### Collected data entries
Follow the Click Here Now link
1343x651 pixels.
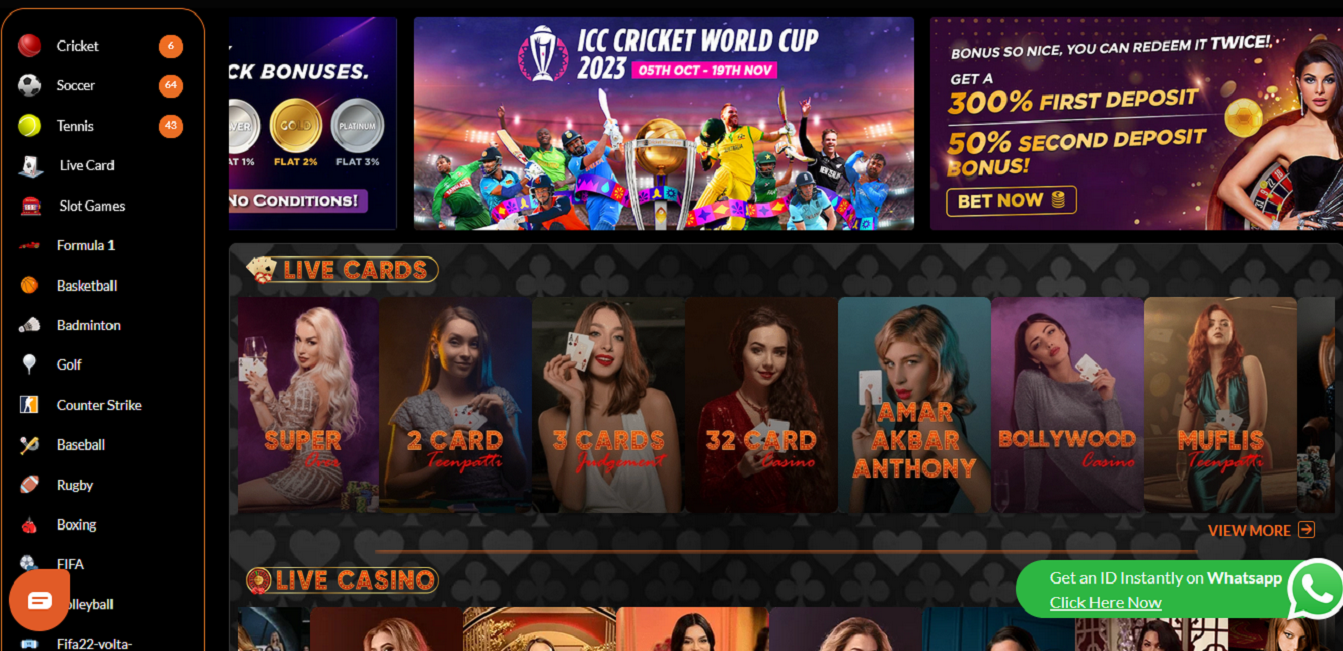[1105, 603]

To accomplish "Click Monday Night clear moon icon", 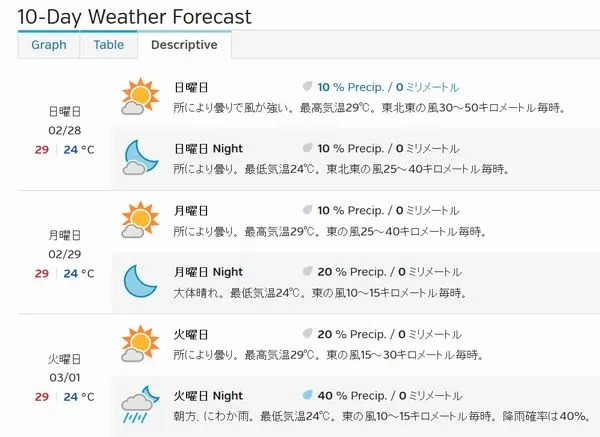I will click(x=140, y=281).
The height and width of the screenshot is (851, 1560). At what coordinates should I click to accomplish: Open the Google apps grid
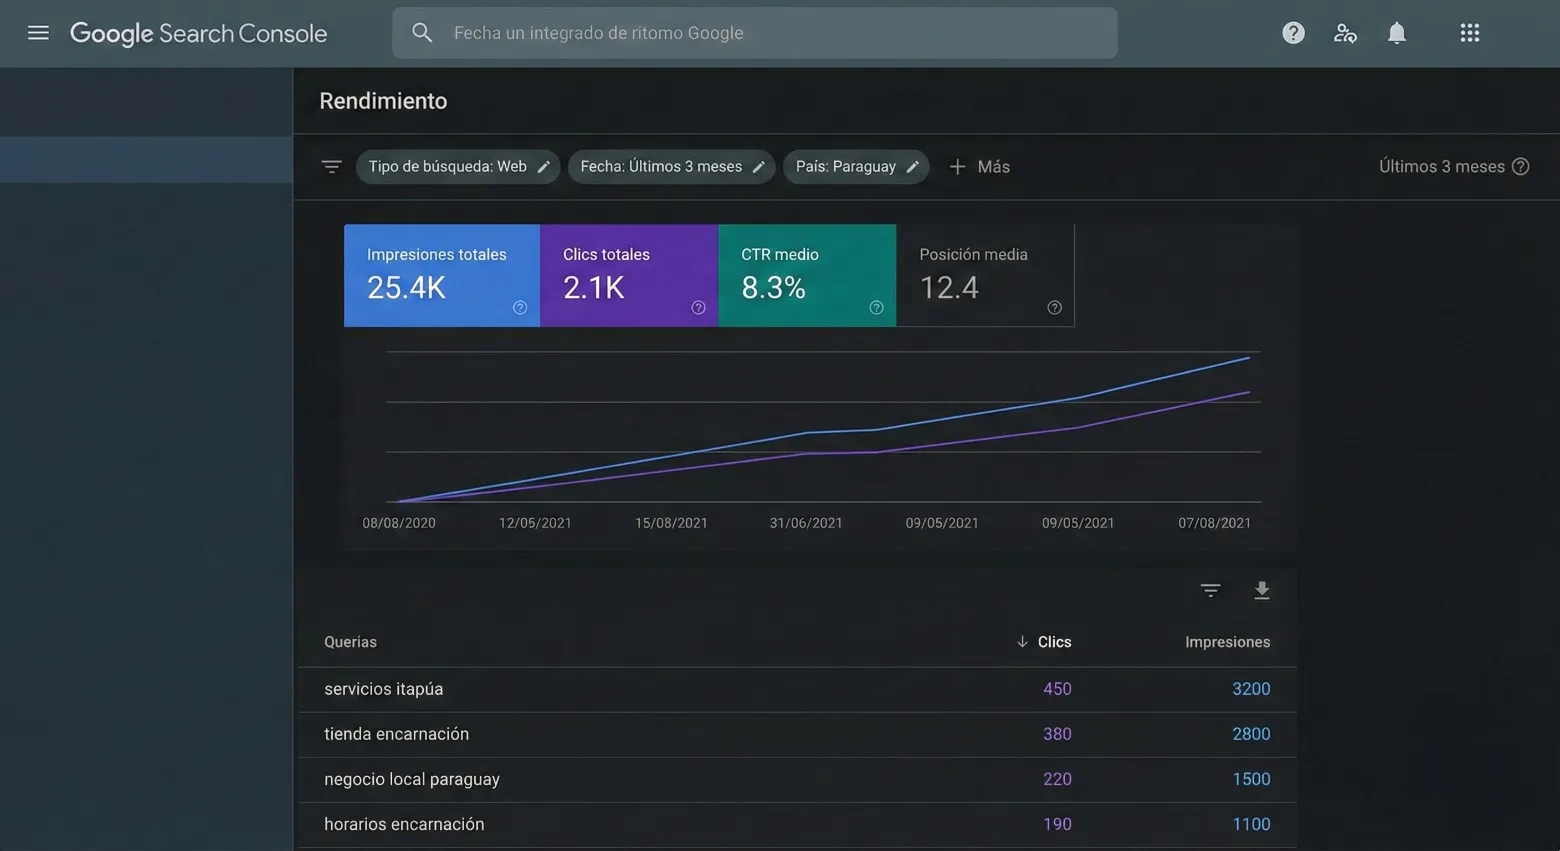pyautogui.click(x=1469, y=32)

### Directions
Set down exactly, and only, the lines from the one containing "The height and" through the last line of the entries. Pictures do not belong in the copy.

### Result of the exercise
The height and width of the screenshot is (851, 1560). At what coordinates should I click to accomplish: Open the Google apps grid
pyautogui.click(x=1469, y=32)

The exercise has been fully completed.